**TASK**
Each line of data below must be printed exactly as written, with any pictures removed.
[DATA EXCERPTS Boundary: Start]
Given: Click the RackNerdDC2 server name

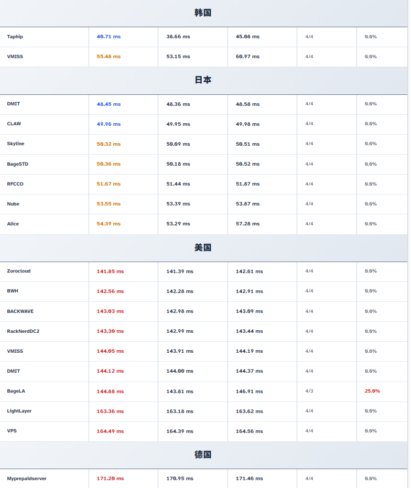Looking at the screenshot, I should tap(24, 331).
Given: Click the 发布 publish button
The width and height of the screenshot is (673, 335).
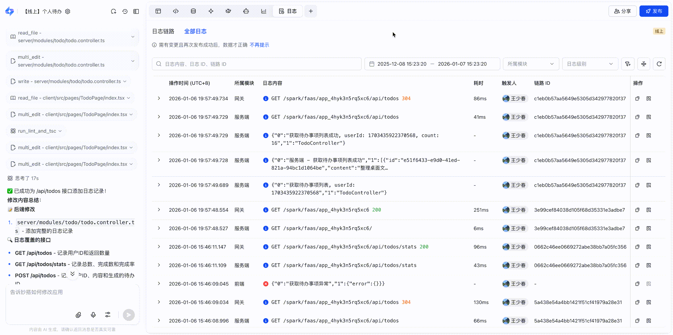Looking at the screenshot, I should (654, 11).
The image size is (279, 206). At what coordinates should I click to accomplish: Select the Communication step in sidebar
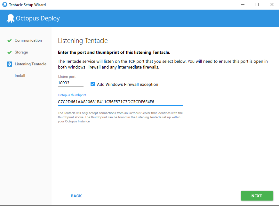pos(28,41)
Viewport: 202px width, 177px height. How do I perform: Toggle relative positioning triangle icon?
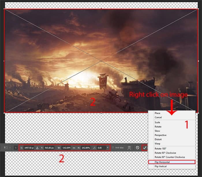pos(37,148)
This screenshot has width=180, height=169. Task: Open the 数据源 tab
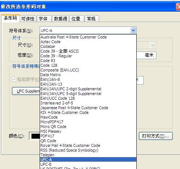pyautogui.click(x=60, y=19)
[DATA EXCERPTS Boundary: End]
**ANSWER TO THIS EXERCISE**
Given: Click the RackNerdDC2 server name

Looking at the screenshot, I should tap(24, 331).
Given: Click the 发布 publish button
The width and height of the screenshot is (673, 335).
Looking at the screenshot, I should (654, 11).
The image size is (279, 206). At what coordinates should I click to accomplish: Select the Communication step in sidebar
pos(28,41)
Viewport: 202px width, 177px height. How do I perform: Toggle relative positioning triangle icon?
pos(37,148)
This screenshot has width=180, height=169. Task: Open the 数据源 tab
pyautogui.click(x=60, y=19)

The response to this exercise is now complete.